Ballet X

The Wilma Theatre, Philadelphia
July 21-25, 2009

 balletx, philadelphia

Amy Aldridge, Matthew Prescott. “Broke Apart”.

Ballet X’s co-directors Christine Cox and Matthew Neenan continue to define the company with potent mixes of contemporary choreographers and bal-mod dancers giving their all physically, even if they are off-season from other companies.  The 09-summer program made up of BX’s core roster and three guest dancers for an evening of dance drama, fun and electric chemistry.      

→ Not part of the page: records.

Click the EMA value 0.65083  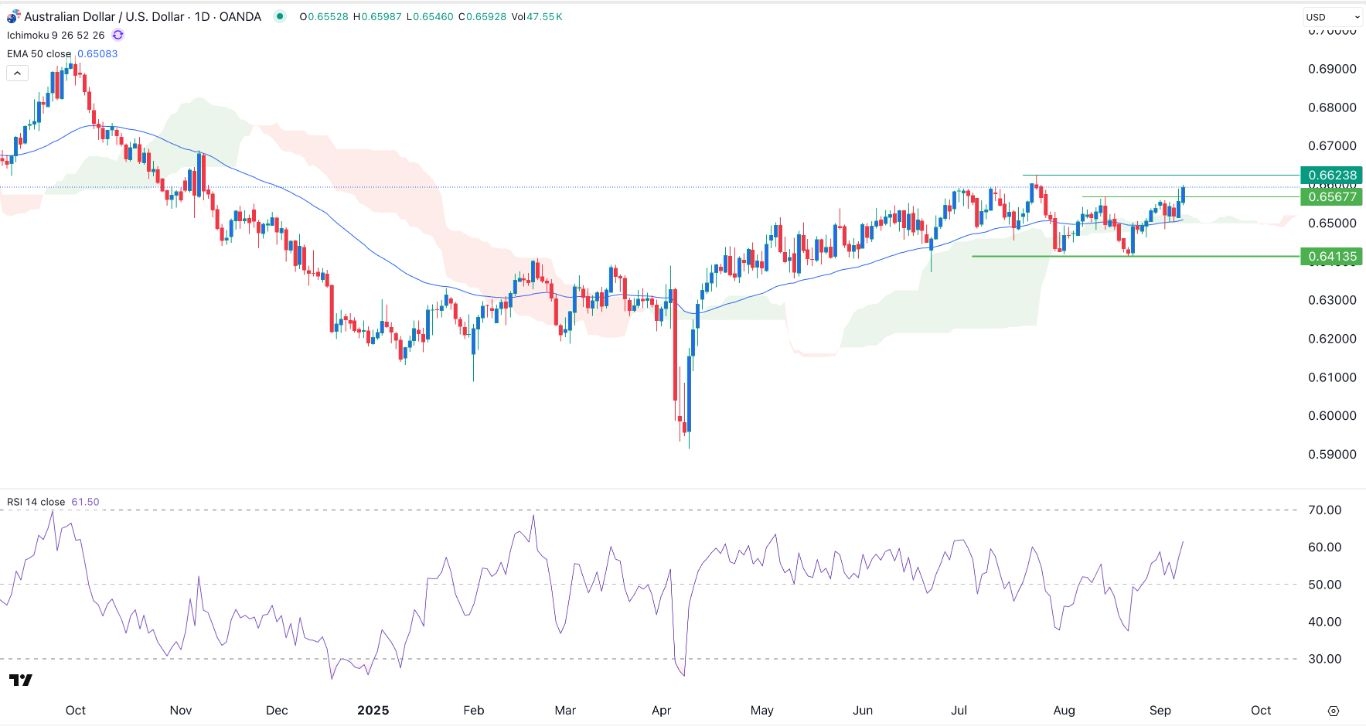[96, 54]
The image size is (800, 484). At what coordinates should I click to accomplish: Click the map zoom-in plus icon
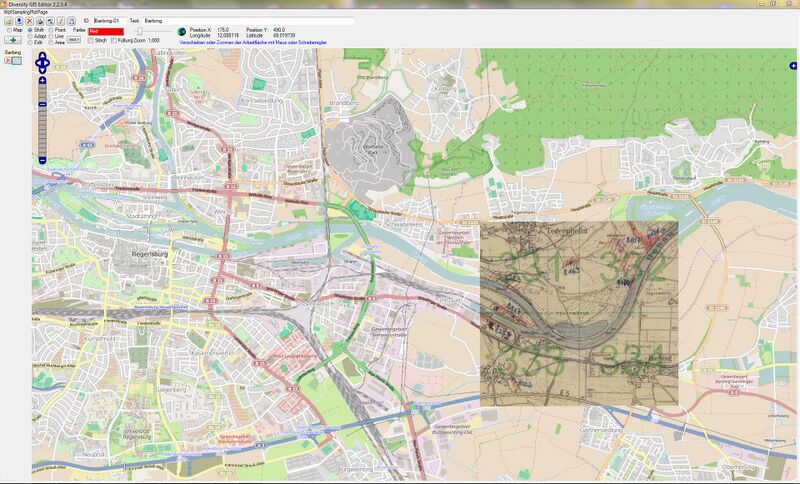click(42, 81)
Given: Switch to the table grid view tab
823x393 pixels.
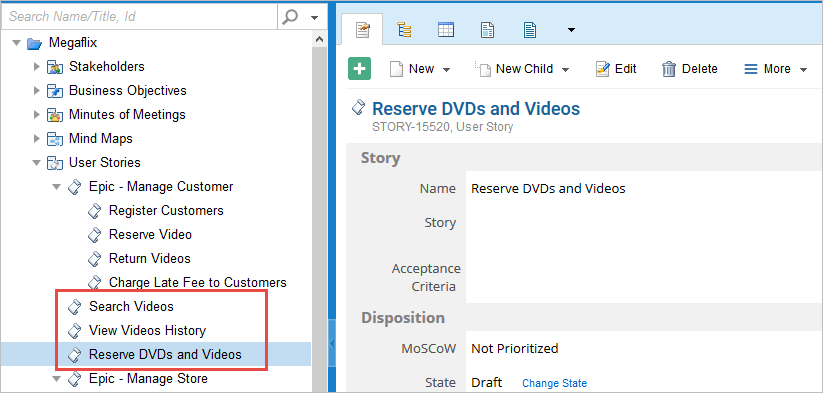Looking at the screenshot, I should click(446, 30).
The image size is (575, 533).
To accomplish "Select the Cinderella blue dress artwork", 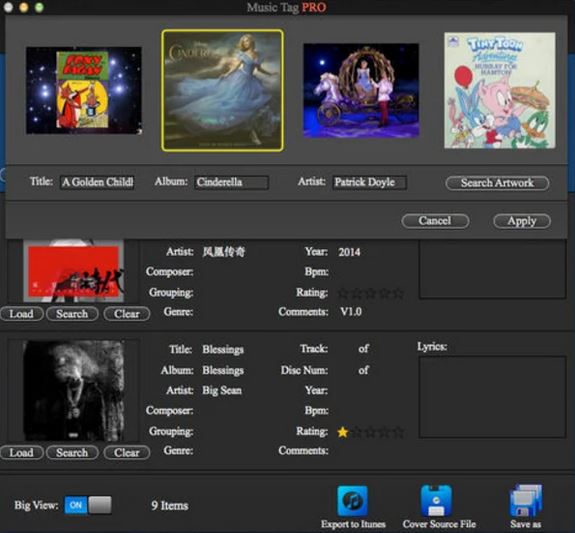I will click(223, 91).
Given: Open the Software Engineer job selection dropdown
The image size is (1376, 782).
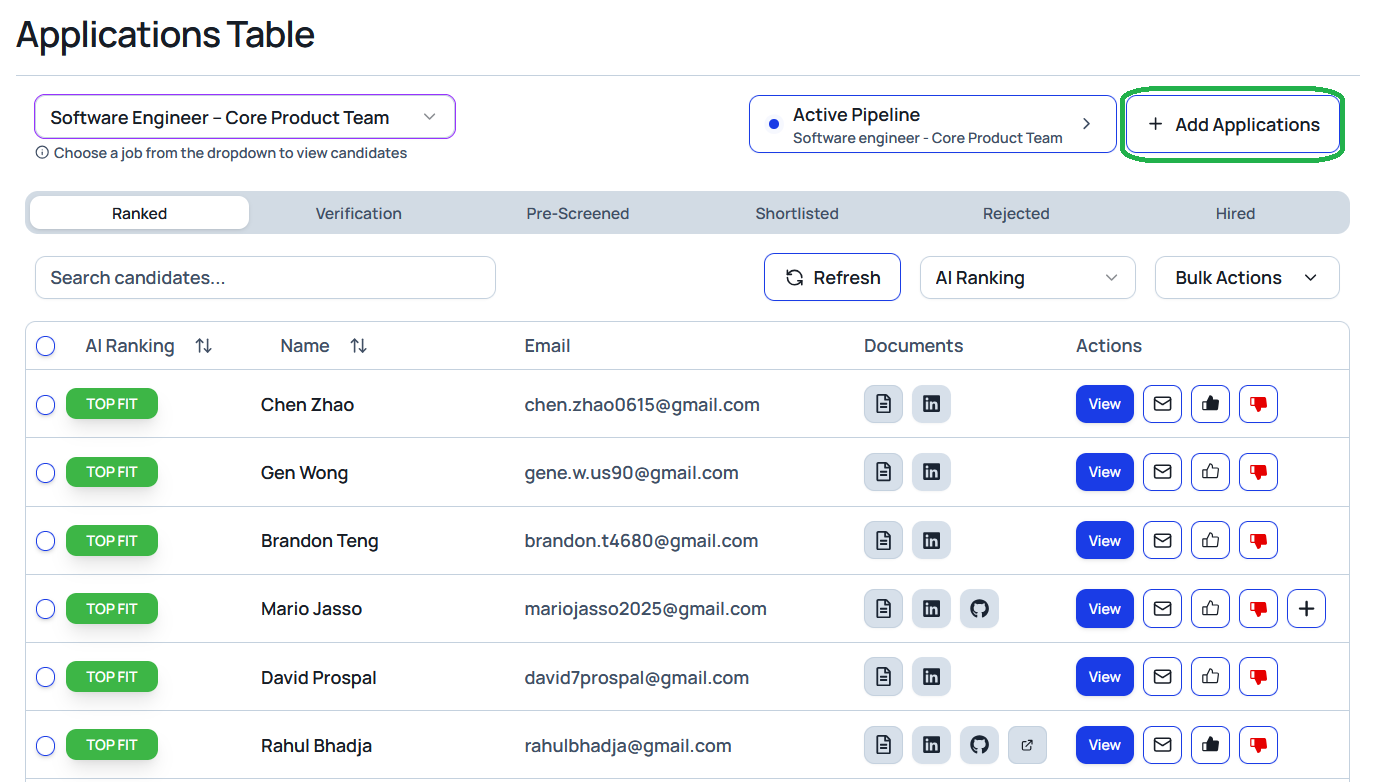Looking at the screenshot, I should pyautogui.click(x=245, y=117).
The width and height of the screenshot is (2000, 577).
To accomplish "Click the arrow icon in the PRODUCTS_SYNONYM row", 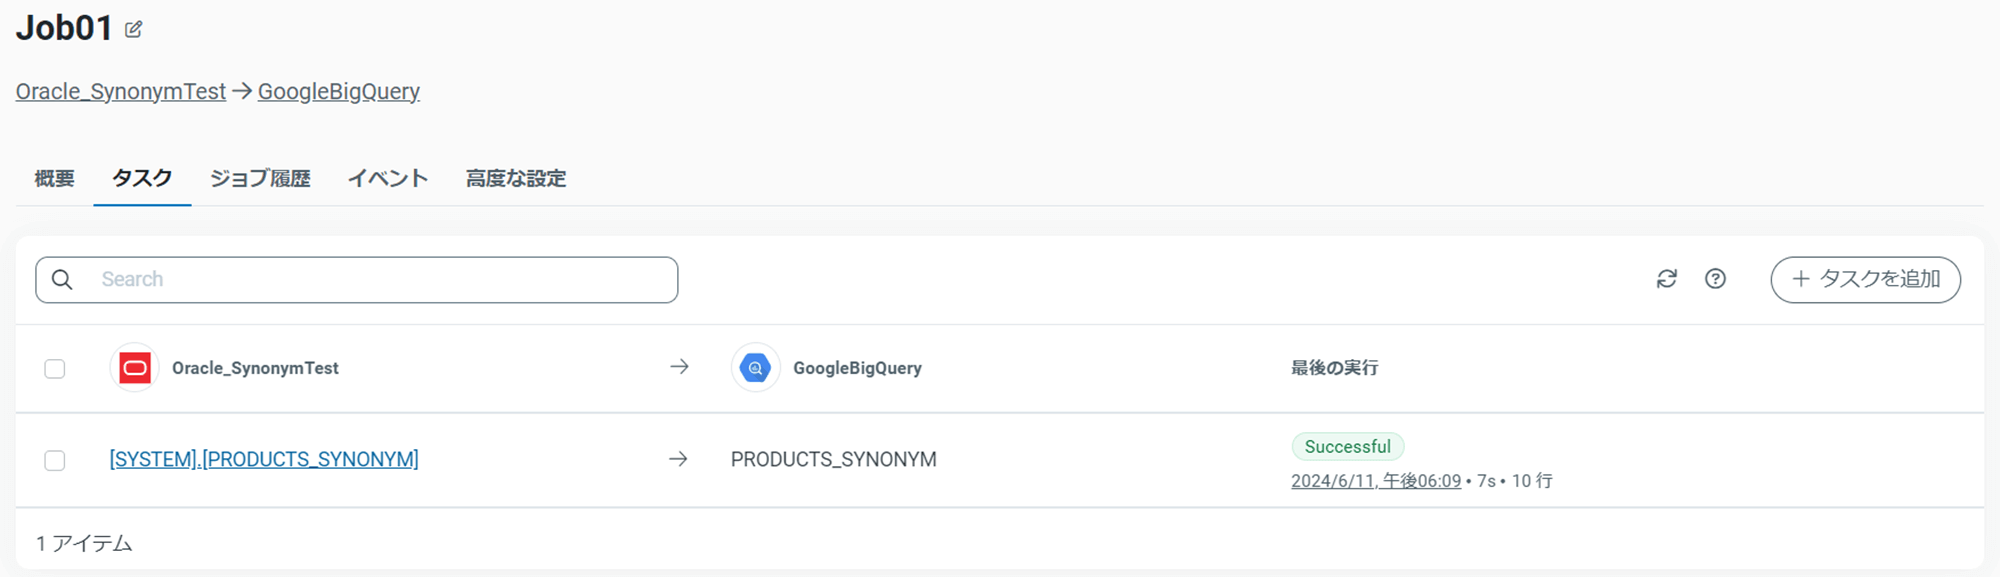I will click(x=678, y=459).
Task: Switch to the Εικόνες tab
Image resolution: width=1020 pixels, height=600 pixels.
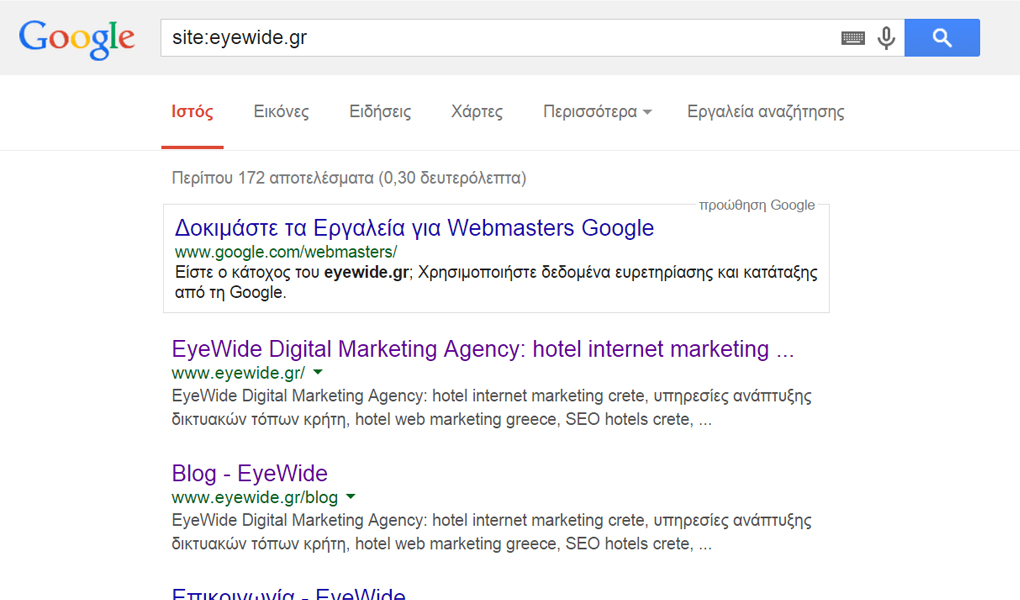Action: point(280,112)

The opening work, a revival of Jorma Elo’s 2006 ’Scenes View 2’s starts with text of the dancers voicing stage directions, looked leaner and more relaxed in the repertory this time out.   Elo sets up a disarming ‘contact improv’ prologue of movement fragments.  This preamble slouched toward tedium when Bach’ Partita No. 2 for Solo Violin, thunders in and Elo finally uncorks his choreographic stream.   Elo’s expressiveness can look decorated on ballet bodies, but these dancers have the muscle to attack his choreographic extravagances with tight theatricality.    

Matthew Neenan also revived ’Broke Apart’ looking as sleek this time as sectional ballet barre set..  Amy Aldridge and Matthew Prescott state the theme with their intimate and antagonistic duet moving around the barre ‘box‘ which they bust through and reconfigure.  That theme of bodies moving over- under- sideways- down captures Neenan’s sense of movement humor and erotic mystery.  

Set to a disparate mix of womens’ vocals, Neenan included the emotional highlight of Cindi Lauper’s vainglorious version of ’Le Vie en Rose’ that underscores one of his finest trio passages danced with diamond hard technical clarity by Laura Feig, Amy Aldridge and Jermel Johnson.  

Jodie Gates’ ’Le Baiser Inevitable’ in its premiere has a Cirque du Soleil look with its total eclipse light ring framing undulating dancers looking volcanic ala Fosse. The men bare-chested in rust colored black band pants and the women in red bikinis with black sheer shrugs.   The troupe clusters as Ravel’s Bolero starts, swaying as solo dancers pulse out of the circle and boomerang back in.  

Bodies snake out of the circle as Ravel’s oboe gets more and more aggressive    Jetes, fish dive lifts and other ballet variations, timed strategically to Ravel’s lurching eroticism.  Francis Veyette and Johnson execute thrilling aerials and Kevin Yee-Chan possesses razor litheness.    There might even be the suggestion of objectification of men, perhaps a swipe at Balanchine’s mannequin women as the three women, Tara Keating, Anikra Nornberger and Laura Feig remain in the background, until they enter the eclipse for a series of overwrought duets with the men.   

Matthew Prescott has an over the top duet with BX-mvp Keating that skirts close to balletic camp, all part of the fun.  Gates’ steps up the pace in the crescendos that leads in this performance to muddy unison work.  Still, the esprit and sexual subtext had inevitable trajectory of its own.  


Philadelphia ,
Lewis Whittington writes about the performing and film arts for many publications. He is a renegade dance, theater and opera queen, a jazz-head and a civil activist.